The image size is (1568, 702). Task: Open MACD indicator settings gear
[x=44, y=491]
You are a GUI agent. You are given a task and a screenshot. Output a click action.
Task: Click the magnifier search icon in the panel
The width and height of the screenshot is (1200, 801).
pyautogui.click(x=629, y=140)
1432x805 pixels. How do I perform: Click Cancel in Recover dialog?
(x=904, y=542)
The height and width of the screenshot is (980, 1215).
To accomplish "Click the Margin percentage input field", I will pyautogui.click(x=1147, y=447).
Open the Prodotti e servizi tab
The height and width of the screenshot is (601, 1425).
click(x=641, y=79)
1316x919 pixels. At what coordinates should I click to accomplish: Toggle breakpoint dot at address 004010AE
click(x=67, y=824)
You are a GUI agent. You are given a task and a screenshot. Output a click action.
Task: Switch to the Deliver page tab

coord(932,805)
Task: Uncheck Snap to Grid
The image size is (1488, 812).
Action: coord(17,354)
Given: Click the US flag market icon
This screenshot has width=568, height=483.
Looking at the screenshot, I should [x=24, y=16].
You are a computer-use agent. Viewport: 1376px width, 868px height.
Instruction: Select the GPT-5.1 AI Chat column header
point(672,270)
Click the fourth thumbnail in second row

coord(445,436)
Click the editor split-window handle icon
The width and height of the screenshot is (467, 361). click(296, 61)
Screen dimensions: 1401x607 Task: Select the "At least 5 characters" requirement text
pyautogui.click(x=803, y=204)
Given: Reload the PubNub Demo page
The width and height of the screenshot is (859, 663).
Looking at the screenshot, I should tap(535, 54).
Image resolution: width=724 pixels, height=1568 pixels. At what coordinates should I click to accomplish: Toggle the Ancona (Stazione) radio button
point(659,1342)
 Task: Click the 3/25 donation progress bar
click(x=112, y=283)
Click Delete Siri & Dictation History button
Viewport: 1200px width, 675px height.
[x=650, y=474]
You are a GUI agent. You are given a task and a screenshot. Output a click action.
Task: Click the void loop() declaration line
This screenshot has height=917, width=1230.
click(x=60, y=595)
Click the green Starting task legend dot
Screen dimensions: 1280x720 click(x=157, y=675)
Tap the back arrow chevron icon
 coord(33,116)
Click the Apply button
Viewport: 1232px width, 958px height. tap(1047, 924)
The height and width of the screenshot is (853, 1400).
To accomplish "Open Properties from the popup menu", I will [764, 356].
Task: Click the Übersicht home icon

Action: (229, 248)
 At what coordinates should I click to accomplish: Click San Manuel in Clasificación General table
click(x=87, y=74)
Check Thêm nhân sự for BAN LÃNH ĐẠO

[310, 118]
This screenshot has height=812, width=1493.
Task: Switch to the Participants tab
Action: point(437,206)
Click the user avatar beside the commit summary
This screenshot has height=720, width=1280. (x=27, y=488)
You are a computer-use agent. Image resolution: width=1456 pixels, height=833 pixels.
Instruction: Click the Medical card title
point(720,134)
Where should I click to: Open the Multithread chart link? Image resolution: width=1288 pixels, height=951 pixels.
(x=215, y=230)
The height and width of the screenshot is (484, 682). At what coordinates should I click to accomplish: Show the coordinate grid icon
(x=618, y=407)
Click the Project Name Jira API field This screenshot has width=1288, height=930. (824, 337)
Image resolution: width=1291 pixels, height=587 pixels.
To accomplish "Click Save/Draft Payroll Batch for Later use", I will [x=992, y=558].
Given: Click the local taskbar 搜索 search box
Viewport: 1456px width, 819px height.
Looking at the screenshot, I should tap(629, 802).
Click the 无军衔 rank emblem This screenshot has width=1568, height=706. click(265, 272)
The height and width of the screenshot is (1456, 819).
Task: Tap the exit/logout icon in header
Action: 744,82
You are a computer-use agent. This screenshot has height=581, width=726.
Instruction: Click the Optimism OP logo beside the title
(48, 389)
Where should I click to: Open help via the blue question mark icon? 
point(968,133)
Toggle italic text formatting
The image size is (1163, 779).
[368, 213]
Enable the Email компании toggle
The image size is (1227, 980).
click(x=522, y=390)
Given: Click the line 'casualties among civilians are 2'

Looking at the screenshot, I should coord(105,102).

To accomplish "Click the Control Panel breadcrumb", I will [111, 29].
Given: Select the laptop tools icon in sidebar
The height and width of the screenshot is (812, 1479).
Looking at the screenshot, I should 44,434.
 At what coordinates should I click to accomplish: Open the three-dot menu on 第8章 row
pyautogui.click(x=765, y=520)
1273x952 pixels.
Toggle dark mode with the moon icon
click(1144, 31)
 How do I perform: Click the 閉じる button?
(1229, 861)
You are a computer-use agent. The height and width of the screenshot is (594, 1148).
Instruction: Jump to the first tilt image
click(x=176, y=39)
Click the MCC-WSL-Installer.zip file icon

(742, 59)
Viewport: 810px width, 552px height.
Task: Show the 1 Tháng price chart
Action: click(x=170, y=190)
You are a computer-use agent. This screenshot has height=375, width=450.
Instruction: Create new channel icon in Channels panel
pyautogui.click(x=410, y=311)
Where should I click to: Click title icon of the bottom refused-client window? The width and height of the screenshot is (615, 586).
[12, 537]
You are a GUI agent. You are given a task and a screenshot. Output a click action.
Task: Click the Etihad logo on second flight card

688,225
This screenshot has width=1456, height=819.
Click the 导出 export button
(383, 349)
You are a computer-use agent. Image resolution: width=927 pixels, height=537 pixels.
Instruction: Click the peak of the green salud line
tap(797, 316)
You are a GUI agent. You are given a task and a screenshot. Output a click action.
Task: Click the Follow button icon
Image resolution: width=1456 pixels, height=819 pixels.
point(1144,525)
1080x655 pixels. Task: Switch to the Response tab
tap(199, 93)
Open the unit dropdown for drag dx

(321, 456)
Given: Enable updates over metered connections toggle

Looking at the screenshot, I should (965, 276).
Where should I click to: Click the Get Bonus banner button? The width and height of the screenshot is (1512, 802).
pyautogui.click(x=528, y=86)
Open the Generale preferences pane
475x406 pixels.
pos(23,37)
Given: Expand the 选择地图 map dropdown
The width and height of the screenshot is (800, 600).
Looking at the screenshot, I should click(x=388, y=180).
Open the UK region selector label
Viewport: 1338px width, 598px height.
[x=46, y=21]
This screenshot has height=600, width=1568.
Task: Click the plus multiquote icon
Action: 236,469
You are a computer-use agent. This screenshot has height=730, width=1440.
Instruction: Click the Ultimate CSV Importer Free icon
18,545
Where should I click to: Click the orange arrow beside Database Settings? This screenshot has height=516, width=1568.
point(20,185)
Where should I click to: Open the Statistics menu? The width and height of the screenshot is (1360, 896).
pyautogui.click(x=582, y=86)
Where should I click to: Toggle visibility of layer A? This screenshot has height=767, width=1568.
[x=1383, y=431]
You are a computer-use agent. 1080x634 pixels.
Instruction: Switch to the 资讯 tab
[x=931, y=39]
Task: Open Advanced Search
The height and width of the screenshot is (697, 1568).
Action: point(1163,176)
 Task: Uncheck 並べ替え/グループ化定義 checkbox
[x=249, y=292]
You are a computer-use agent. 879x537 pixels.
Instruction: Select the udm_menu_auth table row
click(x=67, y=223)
===
## What you should do
Rewrite all of the records above, replacing "GUI agent" with "interface agent" wherever it occurs and leaving everything else unchanged.

## Reply
The image size is (1568, 702). Task: Open MACD indicator settings gear
[x=44, y=491]
You are a interface agent. You are given a task and a screenshot. Output a click action.
Task: Click the magnifier search icon in the panel
The width and height of the screenshot is (1200, 801).
pyautogui.click(x=629, y=140)
1432x805 pixels. How do I perform: Click Cancel in Recover dialog?
(x=904, y=542)
The height and width of the screenshot is (980, 1215).
To accomplish "Click the Margin percentage input field", I will pyautogui.click(x=1147, y=447).
Open the Prodotti e servizi tab
The height and width of the screenshot is (601, 1425).
click(x=641, y=79)
1316x919 pixels. At what coordinates should I click to accomplish: Toggle breakpoint dot at address 004010AE
click(x=67, y=824)
You are a interface agent. You are given a task and a screenshot. Output a click action.
Task: Switch to the Deliver page tab

coord(932,805)
Task: Uncheck Snap to Grid
The image size is (1488, 812).
Action: coord(17,354)
Given: Click the US flag market icon
This screenshot has width=568, height=483.
Looking at the screenshot, I should [x=24, y=16].
You are a computer-use agent. Viewport: 1376px width, 868px height.
Instruction: Select the GPT-5.1 AI Chat column header
point(672,270)
Click the fourth thumbnail in second row

coord(445,436)
Click the editor split-window handle icon
The width and height of the screenshot is (467, 361). click(296, 61)
Screen dimensions: 1401x607 Task: Select the "At least 5 characters" requirement text
pyautogui.click(x=803, y=204)
Given: Reload the PubNub Demo page
The width and height of the screenshot is (859, 663).
Looking at the screenshot, I should tap(535, 54).
Image resolution: width=724 pixels, height=1568 pixels. At what coordinates should I click to accomplish: Toggle the Ancona (Stazione) radio button
point(659,1342)
 Task: Click the 3/25 donation progress bar
click(x=112, y=283)
Click Delete Siri & Dictation History button
Viewport: 1200px width, 675px height.
[x=650, y=474]
You are a interface agent. You are given a task and a screenshot. Output a click action.
Task: Click the void loop() declaration line
This screenshot has height=917, width=1230.
click(x=60, y=595)
Click the green Starting task legend dot
Screen dimensions: 1280x720 click(x=157, y=675)
Tap the back arrow chevron icon
 coord(33,116)
Click the Apply button
Viewport: 1232px width, 958px height. tap(1047, 924)
The height and width of the screenshot is (853, 1400).
To accomplish "Open Properties from the popup menu", I will [764, 356].
Task: Click the Übersicht home icon

Action: (229, 248)
 At what coordinates should I click to accomplish: Click San Manuel in Clasificación General table
click(x=87, y=74)
Check Thêm nhân sự for BAN LÃNH ĐẠO

[310, 118]
This screenshot has height=812, width=1493.
Task: Switch to the Participants tab
Action: point(437,206)
Click the user avatar beside the commit summary
This screenshot has height=720, width=1280. (x=27, y=488)
You are a computer-use agent. Image resolution: width=1456 pixels, height=833 pixels.
Instruction: Click the Medical card title
point(720,134)
Where should I click to: Open the Multithread chart link? Image resolution: width=1288 pixels, height=951 pixels.
(x=215, y=230)
The height and width of the screenshot is (484, 682). At what coordinates should I click to accomplish: Show the coordinate grid icon
(x=618, y=407)
Click the Project Name Jira API field This screenshot has width=1288, height=930. (824, 337)
Image resolution: width=1291 pixels, height=587 pixels.
To accomplish "Click Save/Draft Payroll Batch for Later use", I will [x=992, y=558].
Given: Click the local taskbar 搜索 search box
Viewport: 1456px width, 819px height.
Looking at the screenshot, I should tap(629, 802).
Click the 无军衔 rank emblem This screenshot has width=1568, height=706. click(265, 272)
The height and width of the screenshot is (1456, 819).
Task: Tap the exit/logout icon in header
Action: 744,82
You are a computer-use agent. This screenshot has height=581, width=726.
Instruction: Click the Optimism OP logo beside the title
(48, 389)
Where should I click to: Open help via the blue question mark icon? 
point(968,133)
Toggle italic text formatting
The image size is (1163, 779).
[368, 213]
Enable the Email компании toggle
The image size is (1227, 980).
click(x=522, y=390)
Given: Click the line 'casualties among civilians are 2'

Looking at the screenshot, I should coord(105,102).

To accomplish "Click the Control Panel breadcrumb", I will [111, 29].
Given: Select the laptop tools icon in sidebar
The height and width of the screenshot is (812, 1479).
Looking at the screenshot, I should 44,434.
 At what coordinates should I click to accomplish: Open the three-dot menu on 第8章 row
pyautogui.click(x=765, y=520)
1273x952 pixels.
Toggle dark mode with the moon icon
click(1144, 31)
 How do I perform: Click the 閉じる button?
(1229, 861)
You are a computer-use agent. The height and width of the screenshot is (594, 1148).
Instruction: Jump to the first tilt image
click(x=176, y=39)
Click the MCC-WSL-Installer.zip file icon

(742, 59)
Viewport: 810px width, 552px height.
Task: Show the 1 Tháng price chart
Action: click(x=170, y=190)
You are a computer-use agent. This screenshot has height=375, width=450.
Instruction: Create new channel icon in Channels panel
pyautogui.click(x=410, y=311)
Where should I click to: Click title icon of the bottom refused-client window? The width and height of the screenshot is (615, 586).
[12, 537]
You are a interface agent. You are given a task and a screenshot. Output a click action.
Task: Click the Etihad logo on second flight card

688,225
This screenshot has width=1456, height=819.
Click the 导出 export button
(383, 349)
You are a computer-use agent. Image resolution: width=927 pixels, height=537 pixels.
Instruction: Click the peak of the green salud line
tap(797, 316)
You are a interface agent. You are given a task and a screenshot. Output a click action.
Task: Click the Follow button icon
Image resolution: width=1456 pixels, height=819 pixels.
point(1144,525)
1080x655 pixels. Task: Switch to the Response tab
tap(199, 93)
Open the unit dropdown for drag dx

(321, 456)
Given: Enable updates over metered connections toggle

Looking at the screenshot, I should (965, 276).
Where should I click to: Click the Get Bonus banner button? The width and height of the screenshot is (1512, 802).
pyautogui.click(x=528, y=86)
Open the Generale preferences pane
475x406 pixels.
pos(23,37)
Given: Expand the 选择地图 map dropdown
The width and height of the screenshot is (800, 600).
Looking at the screenshot, I should click(x=388, y=180).
Open the UK region selector label
Viewport: 1338px width, 598px height.
[x=46, y=21]
This screenshot has height=600, width=1568.
Task: Click the plus multiquote icon
Action: 236,469
You are a computer-use agent. This screenshot has height=730, width=1440.
Instruction: Click the Ultimate CSV Importer Free icon
18,545
Where should I click to: Click the orange arrow beside Database Settings? This screenshot has height=516, width=1568.
point(20,185)
Where should I click to: Open the Statistics menu? The width and height of the screenshot is (1360, 896).
pyautogui.click(x=582, y=86)
Where should I click to: Toggle visibility of layer A? This screenshot has height=767, width=1568.
[x=1383, y=431]
You are a computer-use agent. 1080x634 pixels.
Instruction: Switch to the 资讯 tab
[x=931, y=39]
Task: Open Advanced Search
The height and width of the screenshot is (697, 1568).
Action: point(1163,176)
 Task: Uncheck 並べ替え/グループ化定義 checkbox
[x=249, y=292]
You are a computer-use agent. 879x537 pixels.
Instruction: Select the udm_menu_auth table row
click(x=67, y=223)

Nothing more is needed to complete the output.